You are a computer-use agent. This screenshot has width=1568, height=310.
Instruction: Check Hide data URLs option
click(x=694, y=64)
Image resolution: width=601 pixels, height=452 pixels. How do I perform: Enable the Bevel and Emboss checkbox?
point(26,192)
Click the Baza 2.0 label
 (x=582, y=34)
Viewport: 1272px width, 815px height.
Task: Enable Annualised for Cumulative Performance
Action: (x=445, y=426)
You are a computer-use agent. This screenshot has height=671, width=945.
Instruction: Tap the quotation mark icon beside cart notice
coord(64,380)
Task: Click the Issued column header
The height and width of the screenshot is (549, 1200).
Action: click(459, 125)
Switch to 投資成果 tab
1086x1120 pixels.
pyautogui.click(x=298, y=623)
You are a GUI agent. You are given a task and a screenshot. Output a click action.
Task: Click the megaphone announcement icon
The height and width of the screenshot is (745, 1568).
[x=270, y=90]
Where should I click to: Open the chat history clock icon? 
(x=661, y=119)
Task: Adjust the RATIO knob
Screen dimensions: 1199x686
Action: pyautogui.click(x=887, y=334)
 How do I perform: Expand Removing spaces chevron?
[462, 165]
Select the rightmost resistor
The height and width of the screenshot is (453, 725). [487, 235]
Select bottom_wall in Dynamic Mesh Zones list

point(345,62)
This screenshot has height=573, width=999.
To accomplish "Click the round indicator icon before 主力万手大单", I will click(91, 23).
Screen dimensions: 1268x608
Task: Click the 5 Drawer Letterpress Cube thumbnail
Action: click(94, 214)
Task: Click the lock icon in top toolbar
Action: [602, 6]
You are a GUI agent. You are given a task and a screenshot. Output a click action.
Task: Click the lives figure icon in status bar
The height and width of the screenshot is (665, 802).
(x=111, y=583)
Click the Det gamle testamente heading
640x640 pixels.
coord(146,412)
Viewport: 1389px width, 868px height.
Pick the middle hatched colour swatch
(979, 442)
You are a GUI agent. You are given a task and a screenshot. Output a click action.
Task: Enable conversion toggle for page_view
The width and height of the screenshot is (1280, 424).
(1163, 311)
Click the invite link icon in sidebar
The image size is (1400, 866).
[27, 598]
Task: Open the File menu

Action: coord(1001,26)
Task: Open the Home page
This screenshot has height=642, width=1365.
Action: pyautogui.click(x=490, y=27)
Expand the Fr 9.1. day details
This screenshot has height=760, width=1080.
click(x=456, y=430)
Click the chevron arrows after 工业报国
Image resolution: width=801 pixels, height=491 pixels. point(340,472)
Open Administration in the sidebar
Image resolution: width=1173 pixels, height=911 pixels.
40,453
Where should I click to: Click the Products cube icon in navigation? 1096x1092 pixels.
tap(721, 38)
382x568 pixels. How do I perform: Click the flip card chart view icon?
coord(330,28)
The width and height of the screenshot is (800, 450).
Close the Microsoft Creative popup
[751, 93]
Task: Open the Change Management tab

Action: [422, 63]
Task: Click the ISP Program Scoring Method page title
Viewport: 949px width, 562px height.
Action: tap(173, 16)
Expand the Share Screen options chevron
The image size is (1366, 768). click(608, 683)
——————————
Once the records end, copy them all again exactly.

You are a computer-use agent. This screenshot has width=1568, height=310.
Instruction: Check Hide data URLs option
click(x=694, y=64)
Image resolution: width=601 pixels, height=452 pixels. How do I perform: Enable the Bevel and Emboss checkbox?
point(26,192)
Click the Baza 2.0 label
 (x=582, y=34)
Viewport: 1272px width, 815px height.
Task: Enable Annualised for Cumulative Performance
Action: (x=445, y=426)
You are a computer-use agent. This screenshot has height=671, width=945.
Instruction: Tap the quotation mark icon beside cart notice
coord(64,380)
Task: Click the Issued column header
The height and width of the screenshot is (549, 1200).
Action: click(459, 125)
Switch to 投資成果 tab
1086x1120 pixels.
pyautogui.click(x=298, y=623)
You are a GUI agent. You are given a task and a screenshot. Output a click action.
Task: Click the megaphone announcement icon
The height and width of the screenshot is (745, 1568).
[x=270, y=90]
Where should I click to: Open the chat history clock icon? 
(x=661, y=119)
Task: Adjust the RATIO knob
Screen dimensions: 1199x686
Action: pyautogui.click(x=887, y=334)
 How do I perform: Expand Removing spaces chevron?
[462, 165]
Select the rightmost resistor
The height and width of the screenshot is (453, 725). [487, 235]
Select bottom_wall in Dynamic Mesh Zones list

point(345,62)
This screenshot has height=573, width=999.
To accomplish "Click the round indicator icon before 主力万手大单", I will click(91, 23).
Screen dimensions: 1268x608
Task: Click the 5 Drawer Letterpress Cube thumbnail
Action: click(94, 214)
Task: Click the lock icon in top toolbar
Action: [602, 6]
You are a GUI agent. You are given a task and a screenshot. Output a click action.
Task: Click the lives figure icon in status bar
The height and width of the screenshot is (665, 802).
(x=111, y=583)
Click the Det gamle testamente heading
640x640 pixels.
coord(146,412)
Viewport: 1389px width, 868px height.
Pick the middle hatched colour swatch
(979, 442)
You are a GUI agent. You are given a task and a screenshot. Output a click action.
Task: Enable conversion toggle for page_view
The width and height of the screenshot is (1280, 424).
(1163, 311)
Click the invite link icon in sidebar
The image size is (1400, 866).
[27, 598]
Task: Open the File menu

Action: coord(1001,26)
Task: Open the Home page
This screenshot has height=642, width=1365.
Action: pyautogui.click(x=490, y=27)
Expand the Fr 9.1. day details
This screenshot has height=760, width=1080.
click(x=456, y=430)
Click the chevron arrows after 工业报国
Image resolution: width=801 pixels, height=491 pixels. point(340,472)
Open Administration in the sidebar
Image resolution: width=1173 pixels, height=911 pixels.
40,453
Where should I click to: Click the Products cube icon in navigation? 1096x1092 pixels.
tap(721, 38)
382x568 pixels. How do I perform: Click the flip card chart view icon?
coord(330,28)
The width and height of the screenshot is (800, 450).
Close the Microsoft Creative popup
[751, 93]
Task: Open the Change Management tab

Action: [422, 63]
Task: Click the ISP Program Scoring Method page title
Viewport: 949px width, 562px height.
Action: tap(173, 16)
Expand the Share Screen options chevron
The image size is (1366, 768). click(608, 683)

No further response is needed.